• SPD und CDU versprechen der freien Szene mehr Geld. „Aus Sicht der Opposition ist diese Beschlussempfehlung der Regierungskoalition ein „Wunschkonzert“ (Christopher Lauer, Piratenpartei), „vollkommen lächerlich“ (Wolfgang Brauer, Linkspartei), es diene lediglich der „Beruhigung“ der aufgebrachten freien Szene vor der Bundestagswahl (Sabine Bangert, Grüne). Eine Gegenfinanzierung vermissen sie alle. Denn eigentlich werden Umschichtungen nur im entsprechenden Einzelplan vorgenommen, es müsste also an anderer Stelle im Kulturetat gespart werden.““ berichtet die Berliner Morgenpost.

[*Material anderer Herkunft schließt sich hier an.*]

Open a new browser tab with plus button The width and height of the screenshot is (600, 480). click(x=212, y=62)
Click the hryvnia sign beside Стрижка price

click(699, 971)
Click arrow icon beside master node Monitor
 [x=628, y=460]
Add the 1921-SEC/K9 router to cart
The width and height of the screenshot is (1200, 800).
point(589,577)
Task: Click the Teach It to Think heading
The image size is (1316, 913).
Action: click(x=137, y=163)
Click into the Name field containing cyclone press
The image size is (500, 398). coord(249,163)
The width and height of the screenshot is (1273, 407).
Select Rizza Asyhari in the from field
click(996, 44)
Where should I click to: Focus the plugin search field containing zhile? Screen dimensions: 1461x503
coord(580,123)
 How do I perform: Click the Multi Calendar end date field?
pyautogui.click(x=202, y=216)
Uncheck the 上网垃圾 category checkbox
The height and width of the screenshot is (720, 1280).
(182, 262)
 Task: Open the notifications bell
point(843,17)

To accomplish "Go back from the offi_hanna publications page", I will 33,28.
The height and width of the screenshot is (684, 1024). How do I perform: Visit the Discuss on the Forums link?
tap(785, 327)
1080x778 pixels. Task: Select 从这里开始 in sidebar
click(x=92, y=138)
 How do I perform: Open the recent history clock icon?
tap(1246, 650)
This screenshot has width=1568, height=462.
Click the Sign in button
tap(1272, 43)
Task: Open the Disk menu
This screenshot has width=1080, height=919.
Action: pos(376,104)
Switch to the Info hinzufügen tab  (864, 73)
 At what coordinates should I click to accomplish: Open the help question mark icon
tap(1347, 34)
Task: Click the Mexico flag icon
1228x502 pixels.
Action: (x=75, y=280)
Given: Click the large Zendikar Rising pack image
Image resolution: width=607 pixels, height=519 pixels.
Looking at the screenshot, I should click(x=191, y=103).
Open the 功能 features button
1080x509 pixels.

  • Über die Debatte um den Kulturhaushalt berichtet der Tagesspiegel. Der regierende Bürgermeister Wowereit stellte den Haushalt im Ausschuss vor und bekam Gegenwind von der Opposition. „Voller gewohnt bärbeißiger Ironie, thematisiert Christoph Lauer von den Piraten dann Grundsätzliches. Er vermisst Visionen: Was soll diese ganze Kulturförderung überhaupt? Warum ist uns Kultur eigentlich so wichtig? Nur, um die Leute von der Straße zu kriegen? „Ich hätte auch nichts dagegen, wenn sich der Ausschuss nur noch zu Haushaltsverhandlungen trifft. Dann bezeichnen wir eben das als die ‚Grundlagen der Kultur in Berlin’“. Im Übrigen habe er eine interessante Webseite gefunden, die historische Inflationsverläufe nachzeichne: Die aktuelle Haushaltsaufstockung gleiche nicht mal die Inflation aus. Eisiges Schweigen.
  • Die Berliner Woche stellt den sechs Direktkandidaten von Steglitz-Zehlendorf acht Fragen, darunter auch MdA Gerwald Claus-Brunner.